Mid-Cavitary Obstruction in Hypertrophic Cardiomyopathy (HCM): A Rare Case Report and Management Approach.

Abstract

Hypertrophic cardiomyopathy (HCM) with mid-cavitary obstruction (MCO) is an uncommon condition affecting approximately 10% of HCM patients which is associated with serious outcomes, including sudden cardiac death and heart failure. We present the case of a 43-year-old male with type 2 diabetes mellitus who experienced worsening dyspnea and palpitations, leading to the diagnosis of HCM with MCO without outlet obstruction. Cardiac MRI with gadolinium contrast reveals significant mid-cavitary obstruction without left ventricular outflow tract obstruction with a scar burden of 27% and the absence of other high-risk factors such as apical aneurysm and NSVT runs on Holter monitoring. The patient was treated conservatively with the oral beta-blocker therapy, resulting in symptomatic improvement. Given the high risk of an adverse outcome, it is crucial to recognise MCO early and provide the appropriate treatment. This case report discusses the presentation, diagnosis, and management of a patient with HCM and mid-cavitary obstruction, highlighting the unique treatment considerations associated with this condition.

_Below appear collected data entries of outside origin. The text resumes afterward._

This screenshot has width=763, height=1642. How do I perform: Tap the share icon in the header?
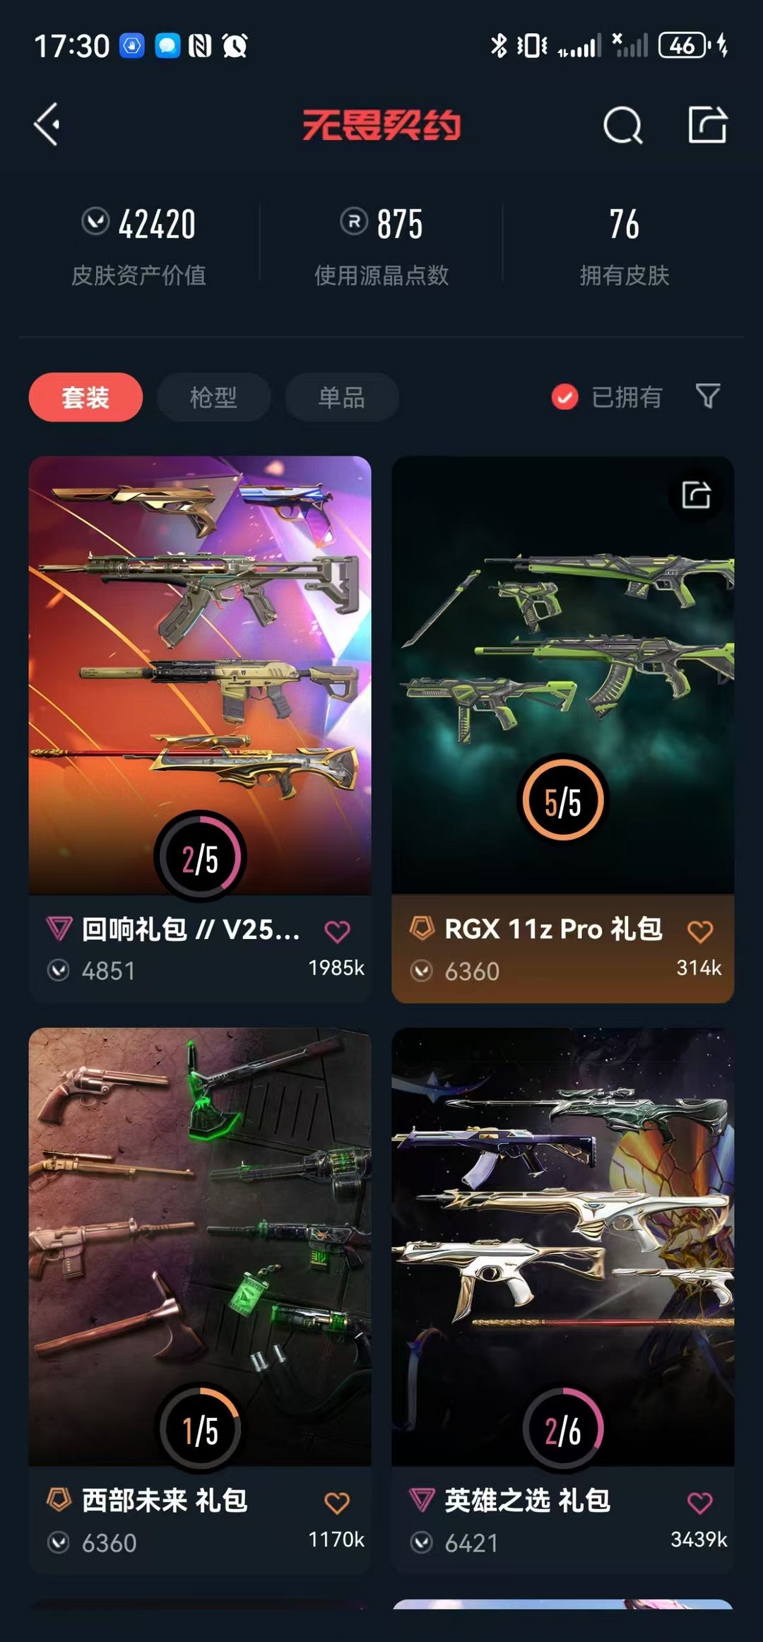pyautogui.click(x=707, y=124)
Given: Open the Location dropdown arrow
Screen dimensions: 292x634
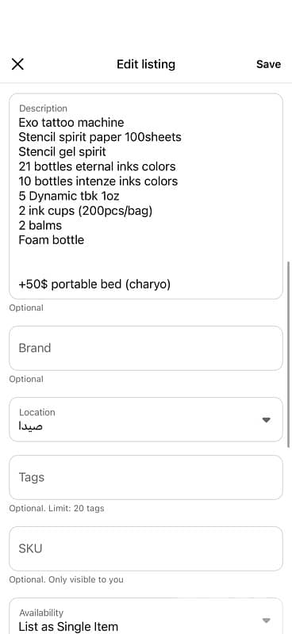Looking at the screenshot, I should (266, 420).
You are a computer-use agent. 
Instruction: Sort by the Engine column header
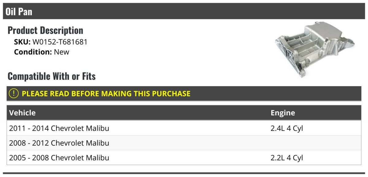pos(283,113)
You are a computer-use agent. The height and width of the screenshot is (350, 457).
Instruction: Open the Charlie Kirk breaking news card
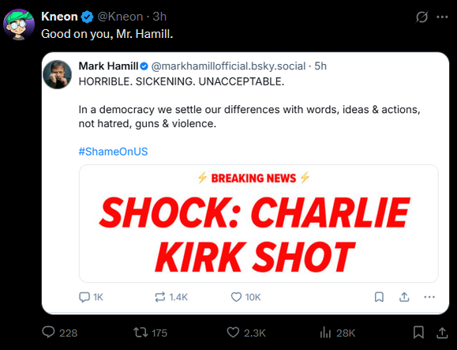pos(259,224)
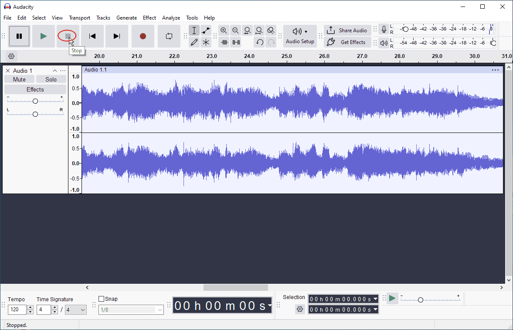The width and height of the screenshot is (513, 330).
Task: Click the Get Effects button
Action: [347, 42]
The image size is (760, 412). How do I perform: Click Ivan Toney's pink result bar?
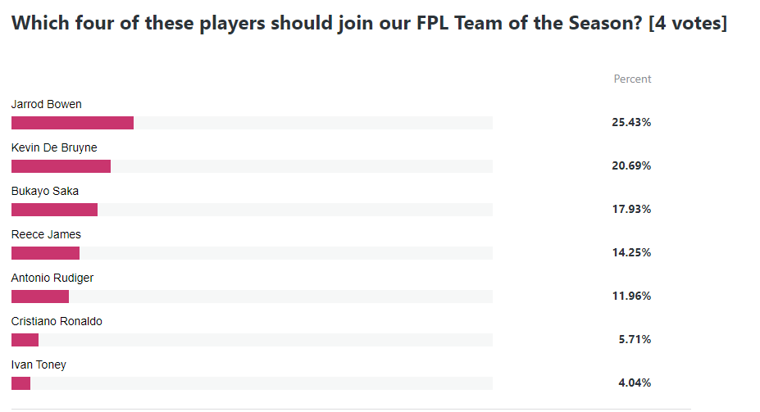click(x=20, y=383)
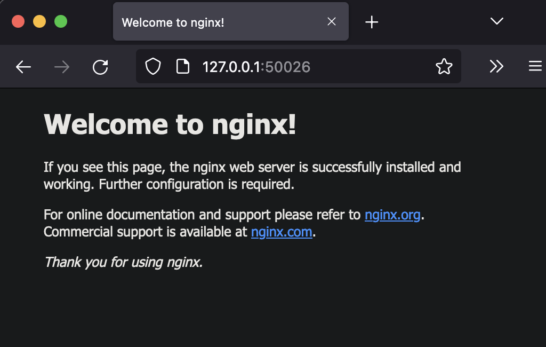Select the 'Welcome to nginx!' tab
Image resolution: width=546 pixels, height=347 pixels.
213,22
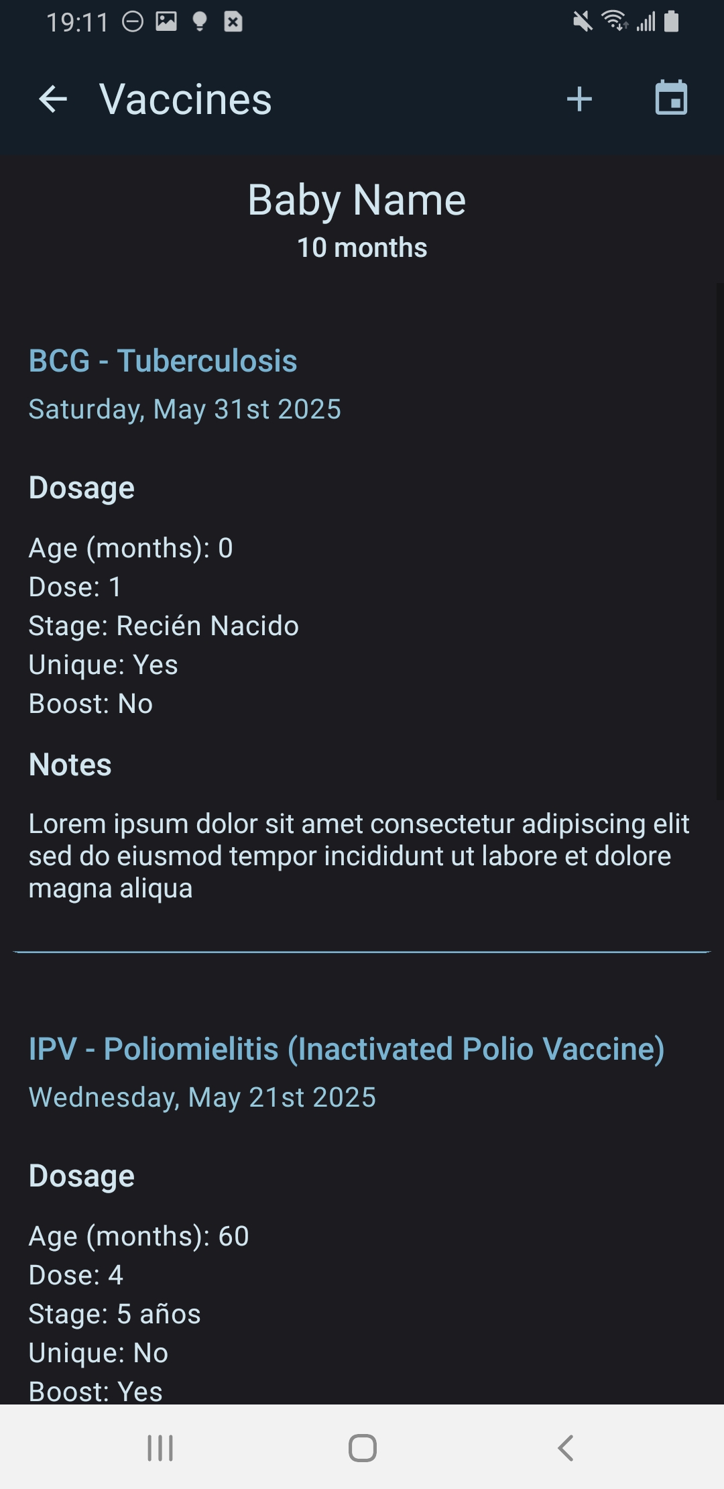724x1489 pixels.
Task: Tap the battery status icon
Action: point(672,21)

Take home message: Mid-cavitary obstruction (MCO) in hypertrophic cardiomyopathy (HCM) is associated with high-risk outcomes of sudden cardiac death and heart failure.While beta-blockers can improve symptoms in many MCO patients, treatment should be personalized based on the symptom severity and risk factors.Patients with MCO are at risk of complications like apical aneurysms, thromboembolism, and arrhythmias.